Les attaques devraient se développer, un problème difficile à résoudre
Grâce à cette recherche couvrant de grandes organisations, Birsan a déclaré qu’il avait déjà sensibilisé les grandes entreprises technologiques à ce type d’attaque qui ont maintenant mis en œuvre une sorte d’atténuation dans leur infrastructure.
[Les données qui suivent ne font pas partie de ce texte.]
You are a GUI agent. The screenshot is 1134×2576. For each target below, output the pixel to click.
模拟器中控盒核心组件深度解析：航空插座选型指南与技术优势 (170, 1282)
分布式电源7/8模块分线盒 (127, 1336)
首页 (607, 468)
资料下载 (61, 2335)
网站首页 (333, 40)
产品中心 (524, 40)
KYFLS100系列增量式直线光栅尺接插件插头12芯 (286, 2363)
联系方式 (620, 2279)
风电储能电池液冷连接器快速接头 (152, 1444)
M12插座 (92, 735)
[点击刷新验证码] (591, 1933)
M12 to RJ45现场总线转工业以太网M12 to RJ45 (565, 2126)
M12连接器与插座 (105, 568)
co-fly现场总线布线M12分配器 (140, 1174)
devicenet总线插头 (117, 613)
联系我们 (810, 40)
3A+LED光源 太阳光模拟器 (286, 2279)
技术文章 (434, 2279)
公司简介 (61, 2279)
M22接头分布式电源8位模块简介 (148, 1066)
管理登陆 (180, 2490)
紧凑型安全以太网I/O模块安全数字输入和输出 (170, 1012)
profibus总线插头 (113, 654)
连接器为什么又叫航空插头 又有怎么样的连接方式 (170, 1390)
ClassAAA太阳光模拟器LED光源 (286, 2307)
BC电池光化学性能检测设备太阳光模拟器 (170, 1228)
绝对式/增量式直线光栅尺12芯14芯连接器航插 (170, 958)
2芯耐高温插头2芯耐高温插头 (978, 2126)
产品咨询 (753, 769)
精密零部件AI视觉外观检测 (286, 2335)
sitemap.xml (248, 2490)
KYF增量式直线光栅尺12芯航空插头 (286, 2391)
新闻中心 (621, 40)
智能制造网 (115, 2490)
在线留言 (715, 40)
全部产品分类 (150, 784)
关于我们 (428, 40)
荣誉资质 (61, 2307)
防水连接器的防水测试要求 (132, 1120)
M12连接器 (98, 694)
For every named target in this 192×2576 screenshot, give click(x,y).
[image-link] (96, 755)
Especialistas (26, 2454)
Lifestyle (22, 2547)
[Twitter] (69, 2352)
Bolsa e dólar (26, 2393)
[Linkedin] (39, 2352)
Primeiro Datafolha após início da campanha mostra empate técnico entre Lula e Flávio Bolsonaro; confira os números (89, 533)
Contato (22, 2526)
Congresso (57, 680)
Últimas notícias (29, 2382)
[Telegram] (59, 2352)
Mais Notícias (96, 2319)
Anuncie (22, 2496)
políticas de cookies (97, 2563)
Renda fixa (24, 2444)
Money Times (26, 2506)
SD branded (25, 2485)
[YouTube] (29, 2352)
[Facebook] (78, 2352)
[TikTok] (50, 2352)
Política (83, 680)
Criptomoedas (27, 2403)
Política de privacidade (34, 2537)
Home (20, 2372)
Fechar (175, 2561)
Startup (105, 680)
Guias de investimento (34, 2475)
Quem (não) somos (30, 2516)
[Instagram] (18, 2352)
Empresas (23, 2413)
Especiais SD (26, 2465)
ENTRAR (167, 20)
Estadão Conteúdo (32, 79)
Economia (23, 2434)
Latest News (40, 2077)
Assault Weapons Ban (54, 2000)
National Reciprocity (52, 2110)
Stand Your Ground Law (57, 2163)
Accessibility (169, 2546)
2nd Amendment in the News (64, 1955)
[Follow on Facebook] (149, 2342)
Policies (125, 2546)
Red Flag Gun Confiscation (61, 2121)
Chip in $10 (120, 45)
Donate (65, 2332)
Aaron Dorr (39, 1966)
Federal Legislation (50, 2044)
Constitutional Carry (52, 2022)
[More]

Cependant, le chercheur pense qu’il y a plus à découvrir.
Il reste la possibilité que de telles attaques refassent surface et se développent, en particulier sur les plates-formes open source sans solution facile à la confusion des dépendances.
« Plus précisément, je pense que trouver de nouveaux moyens intelligents de divulguer des noms de paquetages internes exposera des systèmes encore plus vulnérables, et rechercher d’autres langages de programmation et référentiels à cibler révélera une surface d’attaque supplémentaire pour les bogues de confusion de dépendance », a conclu le chercheur dans son billet de blog.
Sonatype a publié un script sur GitHub que les utilisateurs de Nexus Repository Manager peuvent exécuter pour vérifier si l’une de leurs dépendances privées porte le nom de packages existants présents dans les dépôts publics npm, RubyGems et PyPI. Les sociétés d’autres gestionnaires de référentiels d’artefacts peuvent adopter des implémentations identiques.